TEXTO PROPORCIONADO:
Después de haber sido párroco durante cinco años el arzobispo me mandó llamar, y sin más rodeos me dijo que quería transferirme como capellán de una comunidad terapéutica para drogadictos, dirigida por Cáritas de Malta. Mi primera reacción fue de cierto miedo aunque, obviamente, acepté.
Cuando llegué no sabía nada de lo que tendría que hacer ni de cómo debía comportarme. Desde el punto de vista espiritual, el horario no marcaba nada fuera de la santa misa, cada domingo.
De los 30 miembros de la comunidad, 27 participaron en la primera misa. «Todo un éxito» -me dije-. Sólo unas semanas más tarde me di cuenta de que la mayoría de ellos iba para causarme buena impresión, esperando gozar de ciertos privilegios. En cuanto se dieron cuenta de que conmigo este juego no funcionaba, el número de asistentes bajó a 3 ó 4. «Fracaso total» -pensé.
Entonces comencé mi cruzada, hablando del amor de Dios. ¡Ningún resultado! Sólo después de rezar largo rato ante el Santísimo me di cuenta del punto más importante: el primero que tenía que convertirse era yo mismo. Me decidí entonces a quedarme a vivir en la comunidad. Así como dice San Pablo: «Llorar con quien llora, reír con quien ríe». Y esto se traduce en lavar los platos cuando se necesita, cantar, bailar... y, sobre todo, escuchar, compartir los dolores, ansias, miedos, fracasos. En una palabra, vivir en compañía de Jesús Crucificado.

DATOS RECOPILADOS:
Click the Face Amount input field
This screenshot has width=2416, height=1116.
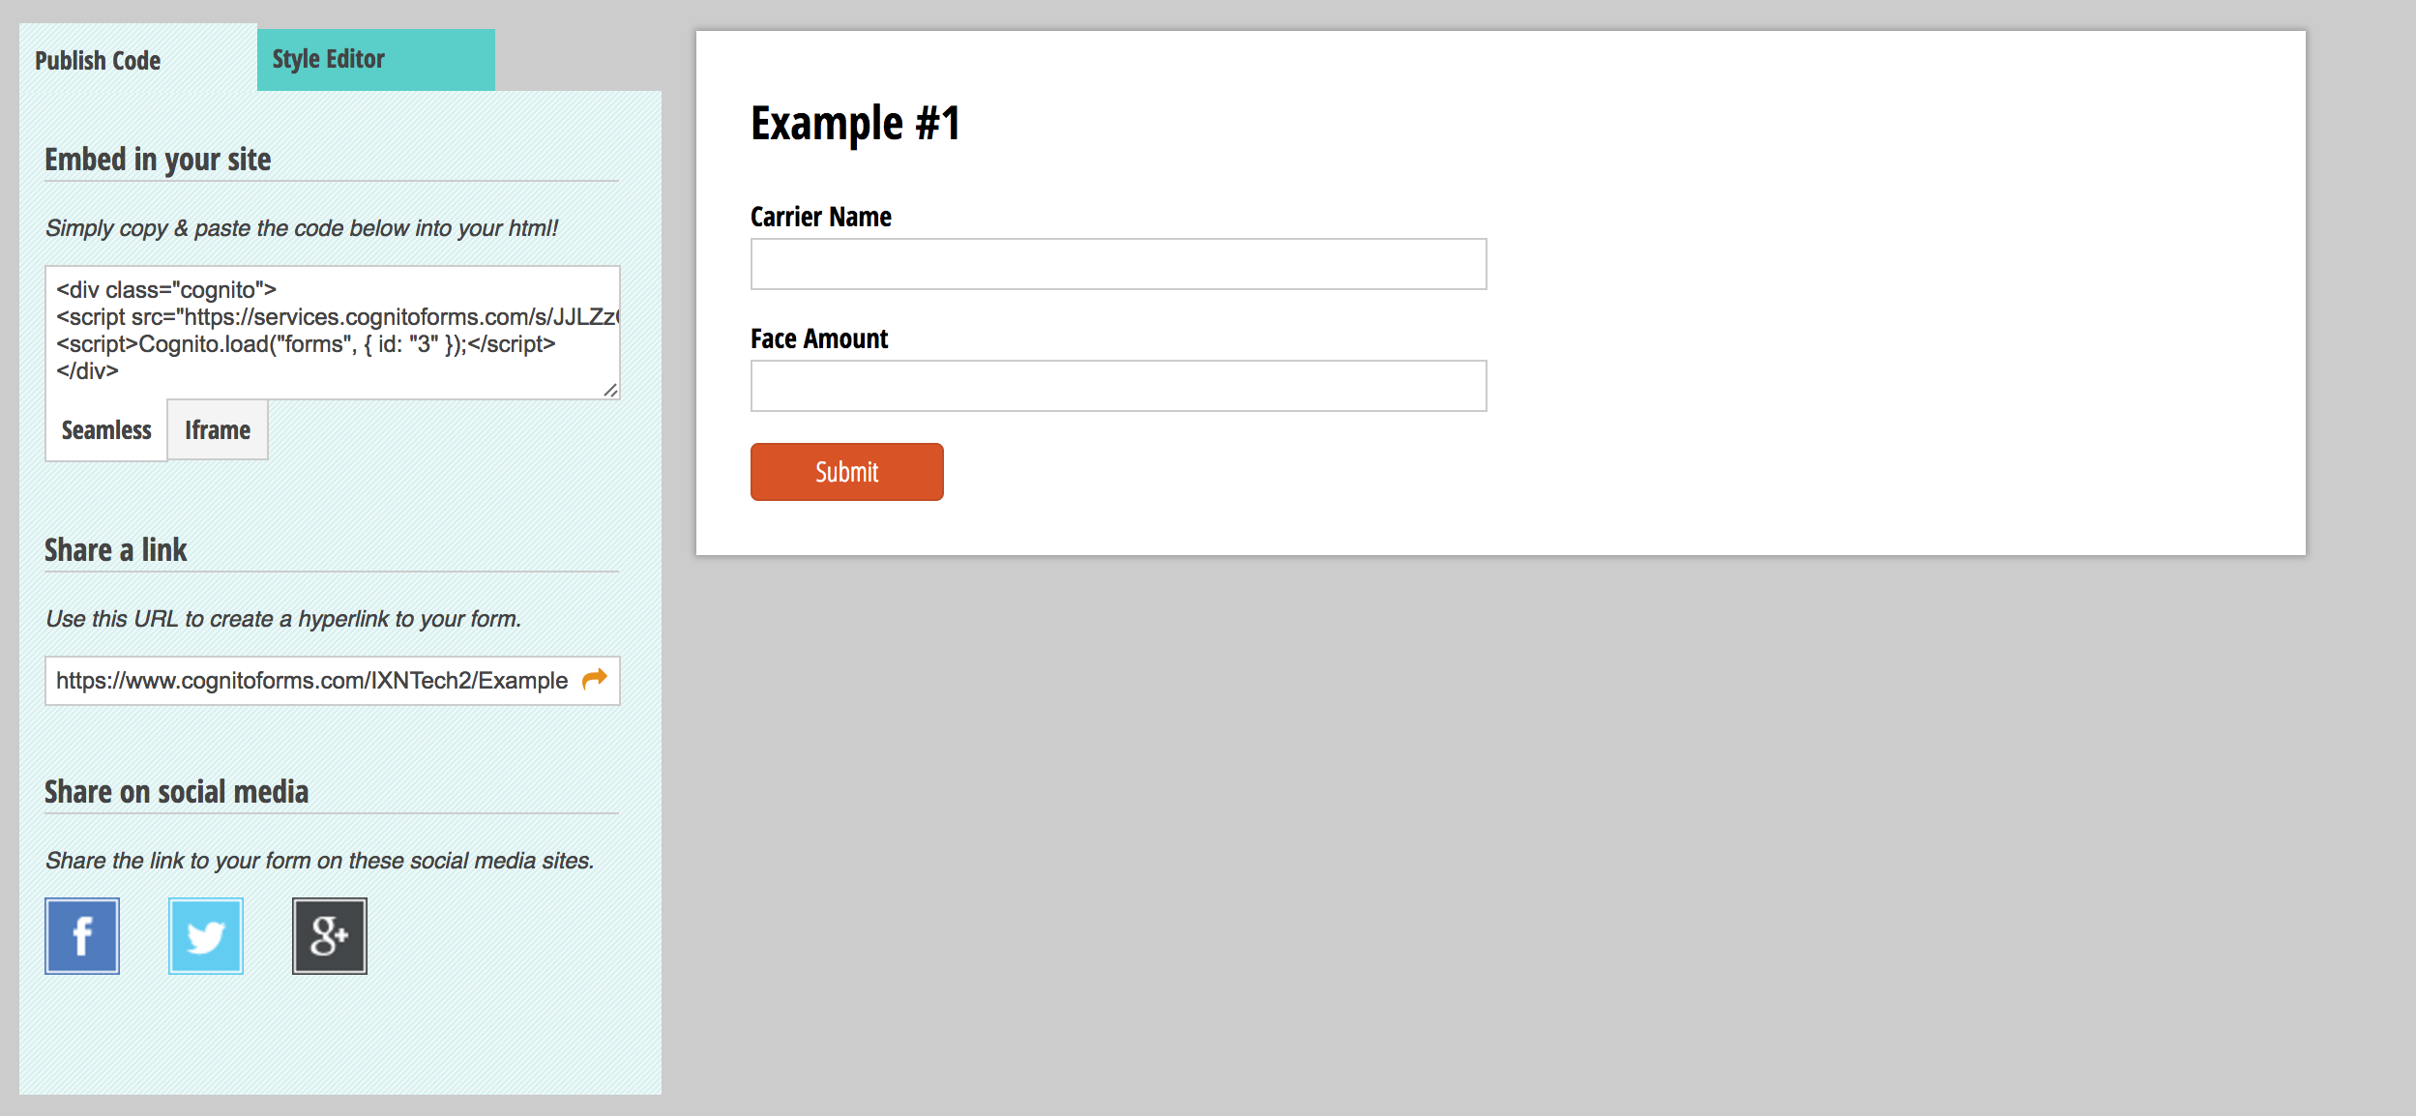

TAREA:
Transcribe completo y sin cambios el texto sobre la capellanía en la comunidad terapéutica. Básate solo en el texto.

SOLUCIÓN DEL EJERCICIO:
Después de haber sido párroco durante cinco años el arzobispo me mandó llamar, y sin más rodeos me dijo que quería transferirme como capellán de una comunidad terapéutica para drogadictos, dirigida por Cáritas de Malta. Mi primera reacción fue de cierto miedo aunque, obviamente, acepté.
Cuando llegué no sabía nada de lo que tendría que hacer ni de cómo debía comportarme. Desde el punto de vista espiritual, el horario no marcaba nada fuera de la santa misa, cada domingo.
De los 30 miembros de la comunidad, 27 participaron en la primera misa. «Todo un éxito» -me dije-. Sólo unas semanas más tarde me di cuenta de que la mayoría de ellos iba para causarme buena impresión, esperando gozar de ciertos privilegios. En cuanto se dieron cuenta de que conmigo este juego no funcionaba, el número de asistentes bajó a 3 ó 4. «Fracaso total» -pensé.
Entonces comencé mi cruzada, hablando del amor de Dios. ¡Ningún resultado! Sólo después de rezar largo rato ante el Santísimo me di cuenta del punto más importante: el primero que tenía que convertirse era yo mismo. Me decidí entonces a quedarme a vivir en la comunidad. Así como dice San Pablo: «Llorar con quien llora, reír con quien ríe». Y esto se traduce en lavar los platos cuando se necesita, cantar, bailar... y, sobre todo, escuchar, compartir los dolores, ansias, miedos, fracasos. En una palabra, vivir en compañía de Jesús Crucificado.